区块链安全

Meter.io 跨链桥被黑事件分析

0x01 事件介绍

2022 年 2 月 6 日,PeckShield 在推特上披露了 Meter Passport 被黑事件。此次被黑损失了约 430 万美元(包括 1391.24945169 ETH + 2.74068396 BTC)。

Meter PassportMeter 的 bridge 跨链桥。

因为在我的博客中第一次提到跨链桥(Bridge),所以来对于跨链桥做一个小小的科普。
各种公链(如 ETHSolana、BSC、Polygon、Terra 等)彼此之间在原生设计上是无法相互沟通(发送消息的)、而且这些公链上都有很多钱(原生币和代币)。那么来想一个很实际的问题,众所周知,一些网站收钱一般都是 Terra 链上的 USDT(因为咱都知道,如果是 ETH 链上的 USDT,手续费相对高很多)。那么如果我想把一些收到的 TRC20 的 USDT 转到 tornado.cash 上进行混币,TORNADO 本身是不支持 Terra 链的,但他支持 ETH 链的 USDT。所以我现在需要把 TRC20 的 usdt 换成 ETH 链上的 usdt。那么问题来了,我怎么样把 TRC20(在这个例子中 TRON network 就是来源链)的 USDT 换成 ERC20 (在这个例子中,ETH network 就是目标链)的 USDT 呢?一种方法是通过一些交易所,另一种方法是通过 Bridge。

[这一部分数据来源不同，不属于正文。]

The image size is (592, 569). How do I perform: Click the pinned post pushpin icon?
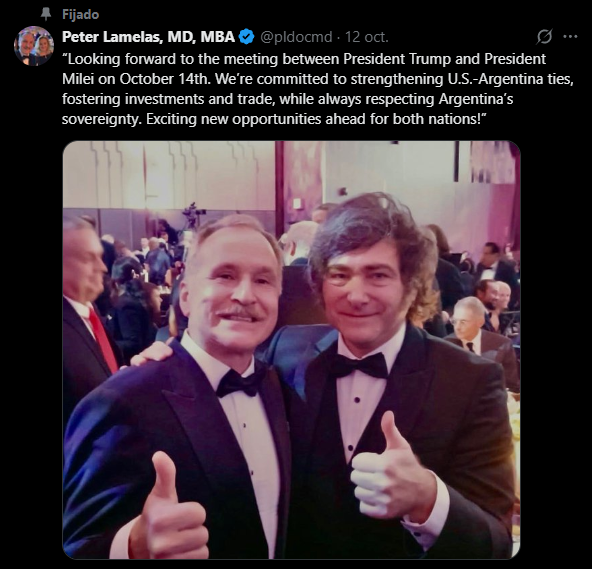point(46,14)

Bridge 跨链桥这个概念容易获得感性理解,就是跨越链接不同的公链。通过 Bridege,我们可以在两种不同的区块链之间移动代币。那么当使用 bridge 移动代币时候,实际发生了什么?它不会像那些交易所做的一样、去转换或者去交换代币。而是将来源代币通过智能合约锁在来源链中,然后在目标链中,mint 出对应数额的 wrapped 目标代币。注意这里的 wrapped 目标代币是指比如 ETH 被 wrap 成为 weth、qeth 这样。因为是目标链网络上通过智能合约定义了一个目标代币合约。然后我们可以将 wrapped 目标代币在目标链上(使用 dex 等)交换为其他代币或原生币。

0x02 寻找攻击

从 PeckShield 披露的一个交易开始分析:
https://moonriver.moonscan.io/tx/0x5a87c24d0665c8f67958099d1ad22e39a03aa08d47d00b7276b8d42294ee0591

可以看到在 Moonriver 链上,攻击者(0x8d3d13cac607b7297ff61a5e1e71072758af4d01)通过 swapExactTokensForTokens 方法,通过 UniswapV2,将 2,000 BNB.bsc 代币换为了 15.283568631316749045 ETH,最后转给了攻击者自己的账户。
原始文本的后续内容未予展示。